- [DOCUMENT SECTION]
While critics often decry “government spending,” it is important to look beyond the rhetoric and determine whether the actual public services that government provides are valuable. To the extent that such services are worth paying for, the only way to do so is ultimately with tax revenue. Consequently, when thinking about the costs that taxes impose, it is essential to balance those costs against the benefits the nation receives from public services.
Because we discuss total federal spending, we do not distinguish programs financed by general revenues from those financed by dedicated revenues (e.g. Social Security). For more information, see Policy Basics: Federal Payroll Taxes.
We based our estimates of spending in fiscal year 2014 on the most recent historical data released by the Office of Management and Budget. (The federal fiscal year 2014 ran from October 1, 2013, to September 30, 2014.)
The broad expenditure categories presented in this paper were constructed on the basis of classifications commonly used by budget agencies. The categories are constructed by grouping related programs and activities into broad functions, which are further broken down into subfunctions. The details of how the categories used in this paper were constructed from those functions and subfunctions are described below.
This category consists of all expenditures in the Social Security function (650), including benefits and administrative costs.
Medicare, Medicaid, CHIP, and marketplace subsidies:
This category consists of the Medicare function (570), including benefits, administrative costs, and premiums, as well as the “Grants to States for Medicaid” account, the “Children’s health insurance fund” account, and the “Refundable Premium Tax Credit and Cost Sharing Reductions” account (all in function 550).
Defense and international security assistance:
The largest component of this category is the national defense function (050). In addition, this category includes the international security assistance subfunction (152) of the international affairs function.
Safety net programs:
This category of programs includes all programs in the income security function (600) except those that fall in the following two subfunctions: federal employees’ retirement and disability (602) and general retirement and disability insurance (601). The latter contains the Pension Benefit Guarantee Corporation and also covers programs that provide pension and disability benefits to certain small groups of private sector workers.
Interest on debt:
This category contains the net interest function (900).
Remaining program areas:
This category includes all federal expenditures not included in one of the five categories defined above. The subcomponents of this category that are displayed in the graph are defined as follows:
- Benefits for federal retirees and veterans: This subcategory combines the veterans' benefits and services function (700) and the federal employee retirement and disability subfunction (602, which is part of the income security function).

- [DATASET EXTRACT]
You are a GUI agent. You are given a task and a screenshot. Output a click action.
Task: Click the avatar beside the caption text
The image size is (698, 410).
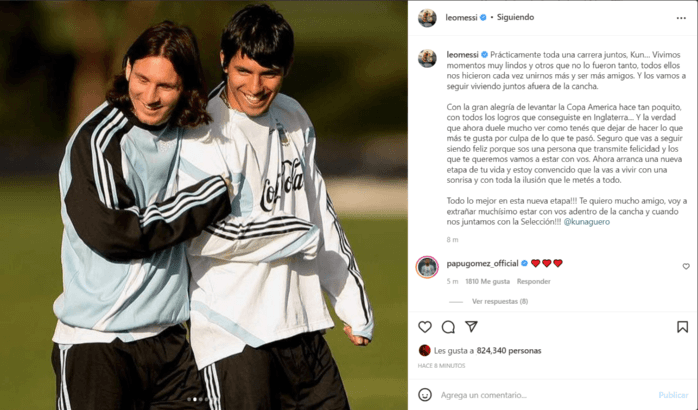(427, 58)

- [EXERCISE DIRECTIONS]
Reproduce the federal spending text word for word, beginning at the words "The broad expenditure" and stopping after the words "and administrative costs.". The lines have no connection to the federal spending text.

- [SOLVED EXERCISE]
The broad expenditure categories presented in this paper were constructed on the basis of classifications commonly used by budget agencies. The categories are constructed by grouping related programs and activities into broad functions, which are further broken down into subfunctions. The details of how the categories used in this paper were constructed from those functions and subfunctions are described below.
This category consists of all expenditures in the Social Security function (650), including benefits and administrative costs.